• _Given text_:
_ _ _

When the episode began until they located Ben in 1692 I was waiting to find out he was in a TV show or historical reenactment town. The language used in this episode was just full-on contemporary and really did not help to sell the 'time period' at all.
The actual storyline and plot also just seemed completely arbitrary and insignificant. I think this is my least favorite episode of this season, possibly the entire series.
Also. Someone accused of being a witch, gets out of it by yelling at the skies for RAIN and having it rain? Umm... Ok.
Yeah, this was kinda weak. It was a bit of a caricature of the whole witch-trials thing, even to the extent of admitting that witches were hanged in Colonial America but tossing in the cliche of stake-burning despite that, because they needed the rainstorm climax.
Also, if William was sick enough to drop dead in the middle of the courtroom, giving him CPR would not have miraculously cured his disease. It's not like he drowned. The toxins that caused his heart to stop would still be there in his system. So that didn't make much sense.
Another thing that didn't make sense there was Ian saying "William died in the original history, so there's not much you can do." Um, hello, isn't the entire point of Quantum Leaping to change the original history? "Put right what once went wrong?" That line might have worked in a different time travel show, but it's deeply out of place in this one.
And yeah, it's inconsistent that they were terrified of "Elizabeth" for saving a life, yet totally okay with her predicting rain. Although I guess it's excusable since it was fear of the drought that made them so paranoid. Also, Ben was smart to cast it in terms of God's judgment.
The worst part was turning Ian into a believer in seances and astrology. They're supposed to be the scientist of the group. That whole "don't judge what you don't understand" speech in defense of mysticism was inappropriate, because it's the same kind of superstition that drove the persecution. Yes, there's science we don't know yet, but science is about challenging every postulate and not accepting it unless the evidence solidly supports it and rules out the alternatives.
Also, it's disingenuous to do a story about the witch trials but gloss over the profound misogyny that drove them. The accusations of witchcraft were not about fear of drought or disease, they were about fear of women exploring and expressing their own sexuality in ways outside of men's control.

_ _ _

• _Provided data_:
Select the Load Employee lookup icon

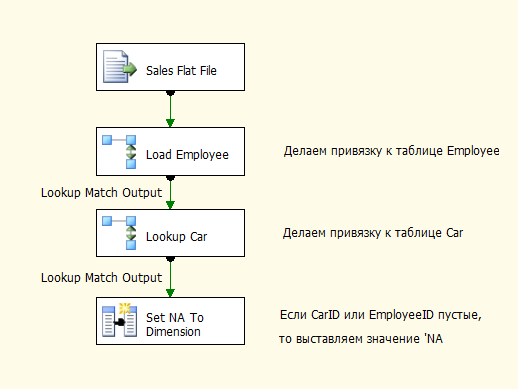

_ _ _

• _Activity 1_: In the episode discussion, which character is described as supposed to be the scientist of the group?
• _Activity 2_: List every episode character named in the episode discussion.
• _Activity 3_: Translate this sentence from the episode discussion into Spanish: "The toxins that caused his heart to stop would still be there in his system."

• _Answer box 1_: Ian

• _Answer box 2_: Ben, William, Ian, Elizabeth

• _Answer box 3_: Las toxinas que hicieron que su corazón se detuviera seguirían estando en su organismo.